### Source records
════════
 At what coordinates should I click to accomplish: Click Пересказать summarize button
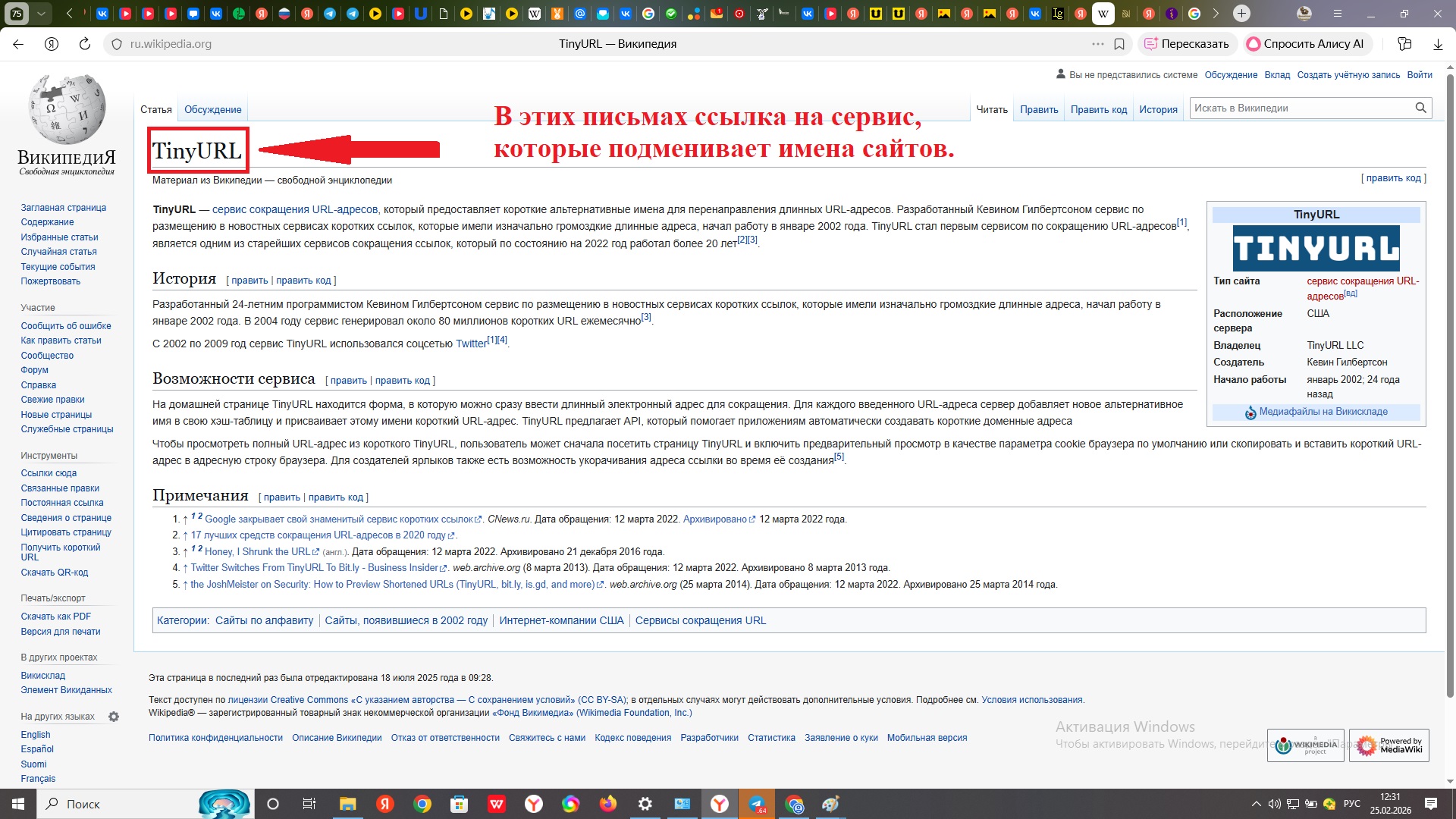tap(1187, 44)
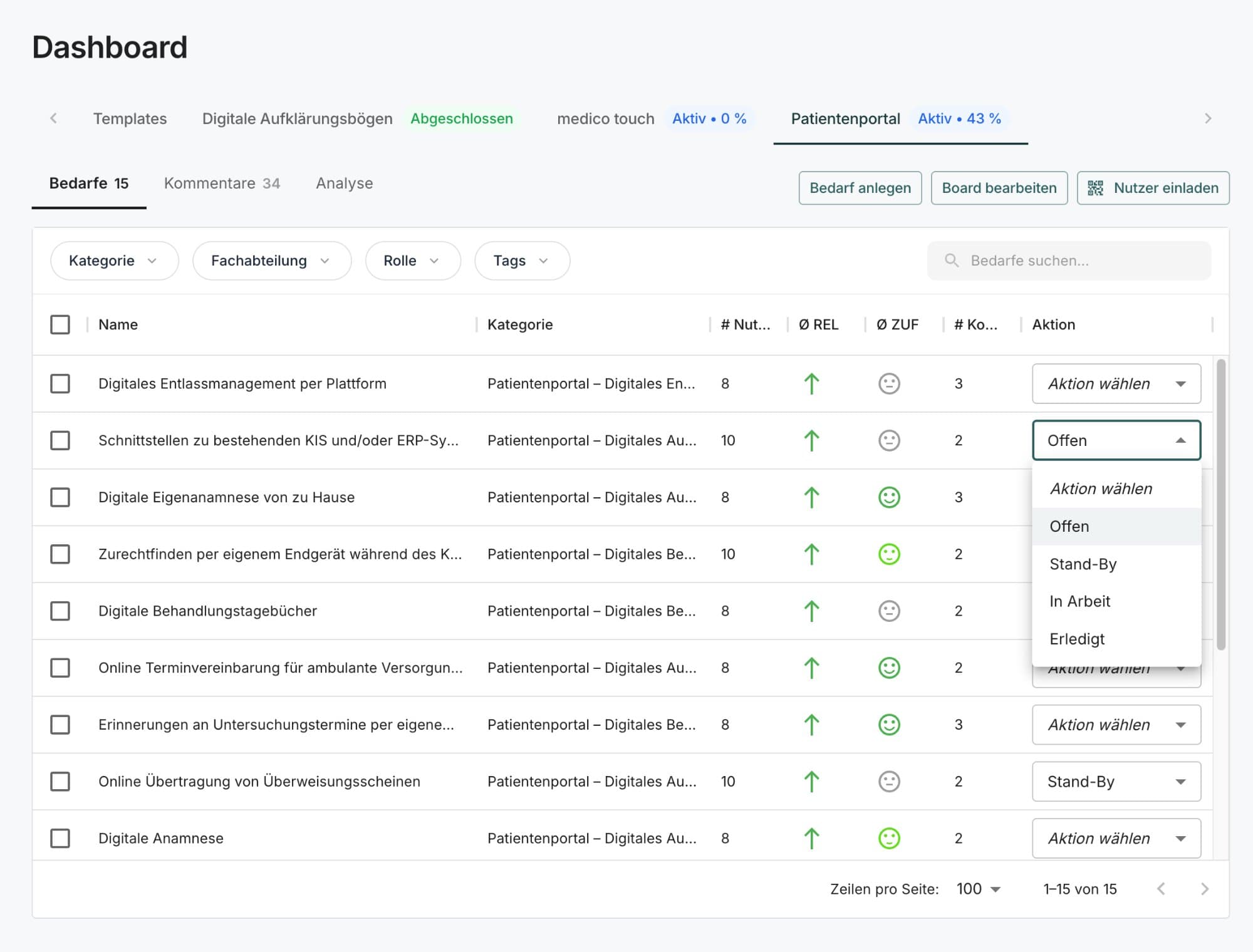Open the Kategorie filter dropdown
The image size is (1253, 952).
pyautogui.click(x=113, y=261)
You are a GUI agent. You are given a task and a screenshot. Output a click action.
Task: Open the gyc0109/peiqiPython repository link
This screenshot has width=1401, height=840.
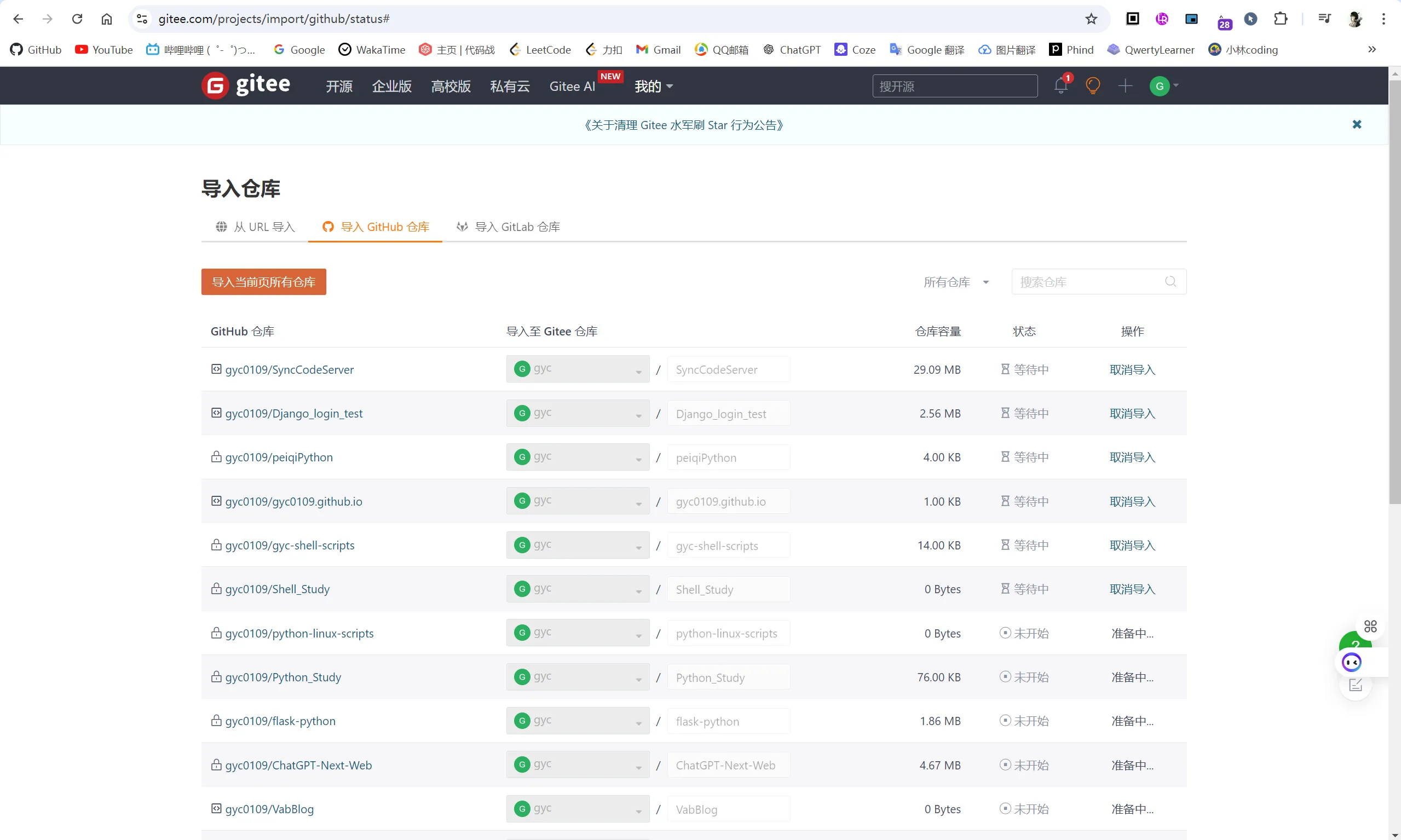coord(279,457)
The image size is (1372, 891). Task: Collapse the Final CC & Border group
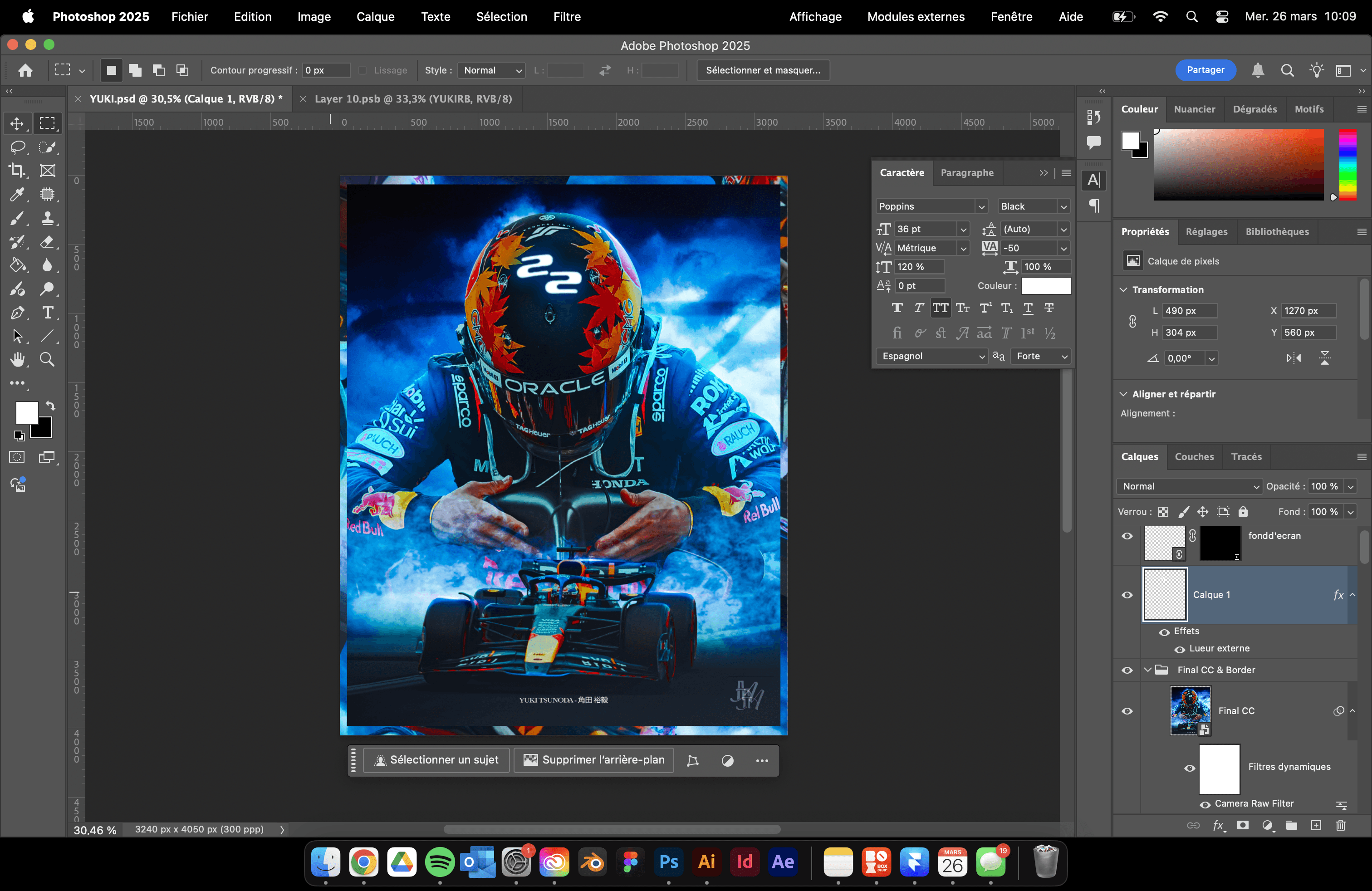point(1147,670)
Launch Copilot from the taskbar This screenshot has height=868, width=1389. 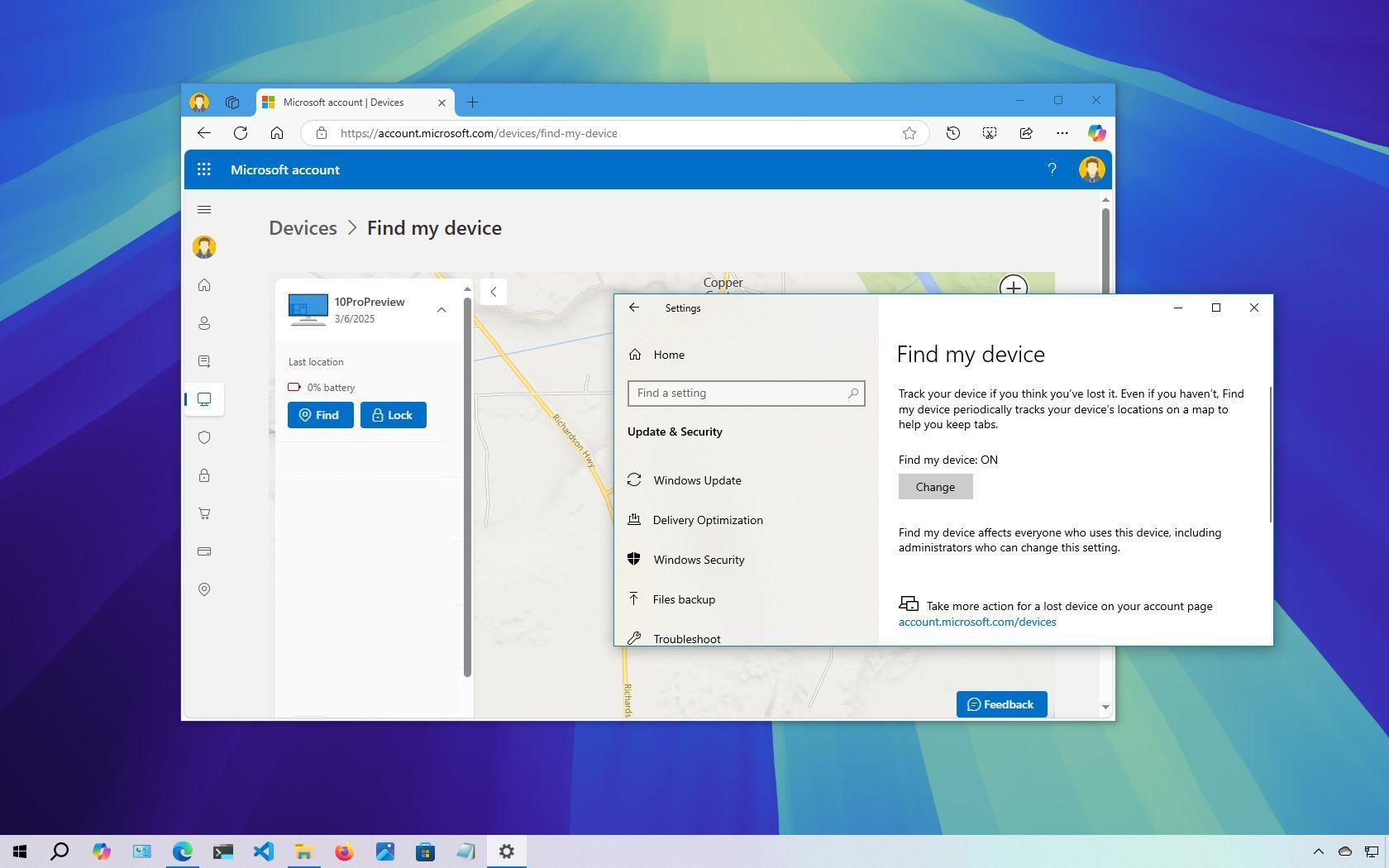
════════
### Task goal
Word for word, restate the lines from the line containing "Task: Open the" through the end of the data, including the first and last of them. Pictures stay out.

### Answer box
Task: Open the gyc0109/peiqiPython repository link
This screenshot has width=1401, height=840.
coord(279,457)
The image size is (1372, 891). Task: Collapse the Final CC & Border group
point(1147,670)
Launch Copilot from the taskbar This screenshot has height=868, width=1389. 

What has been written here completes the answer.